The Israeli Version of ‘Argo’ Is Even Better
The unbelievable story of Israel’s last military diplomat in Iran
If you saw this year’s Best Picture-winning film Argo you might have appreciated how real and intense the film made the plight of six American diplomats trapped in Tehran seem.
In an (excellent) interview with Fresh Air, director/actor Ben Affleck let it slip that, without extensive information on the minute-by-minute happenings of the operation, the film had taken some creative liberties with the story. If you’re looking for the real thing, I’d recommend this story about Brig. Gen. Itzhak Segev’s mission to get 32 Israelis, who were in Tehran as the revolution began, out of the country.
In between frantic phone calls to the Israel Defense Forces headquarters and the Foreign Ministry in Israel, he browsed his address book in the hope of exploiting his myriad contacts with the country’s most influential people.

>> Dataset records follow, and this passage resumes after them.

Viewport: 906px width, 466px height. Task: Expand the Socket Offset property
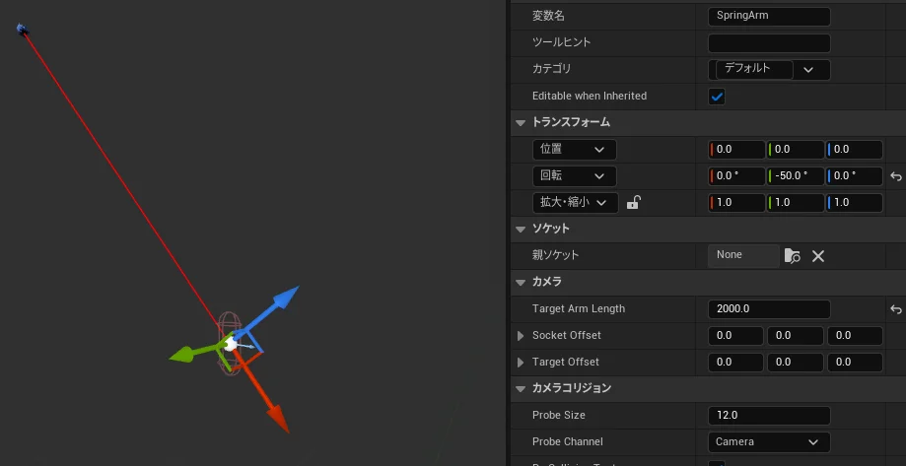tap(521, 336)
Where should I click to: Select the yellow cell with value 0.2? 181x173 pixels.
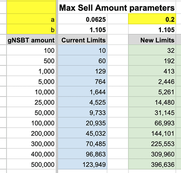tap(152, 19)

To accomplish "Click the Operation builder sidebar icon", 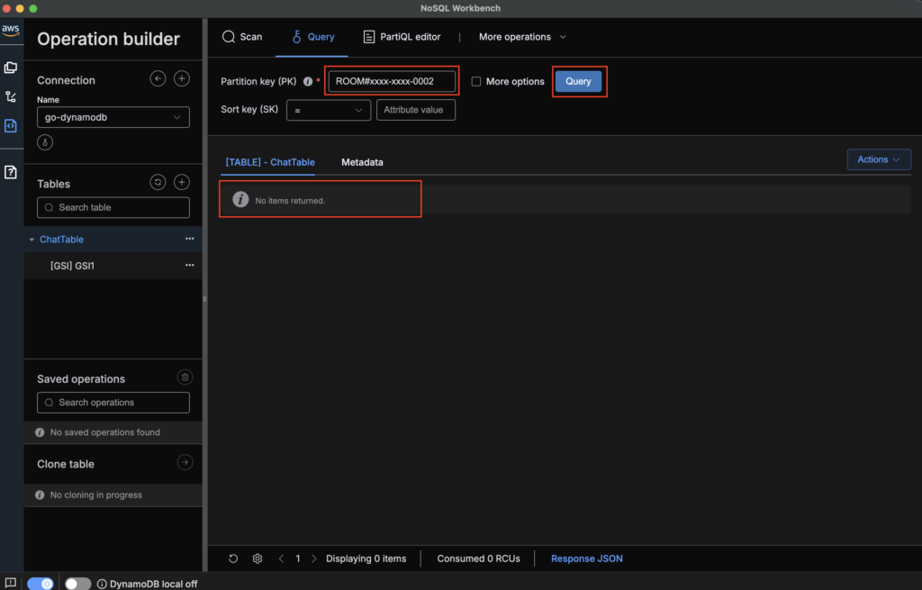I will [x=11, y=126].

“I phoned air force Cmdr. [Amir Hossain] Rabii, a very good friend of mine, and told him: You have 2,000 aircraft. Give me one. But he said the ayatollahs now controlled all the air bases. ‘If you find a way out, let me know and I’ll join you.’ I put the phone down and called Gen. [Manuchehr] Khosrodad, the commander of the Paratroopers Brigade, who had been my guest in Israel a few times. But he told me that the airborne division he commanded had been taken away from him,” Segev recounts.
“A few days later he called me and said: I found a helicopter and I plan to flee to Saudi Arabia. I’ve got an extra seat; you’re welcome to come with me. I refused because I couldn’t leave the others behind. But while I was on the phone to him, I saw a breaking news report on TV saying that Gen. Khosrodad was about to leave the country and should be brought before the Revolutionary Council. That night I saw his execution live on TV.”
Check out the rest here. According to the story, Nextbook author David Mamet has taken interest in the story, but nothing has come of it yet.
Just saying, I would definitely see that.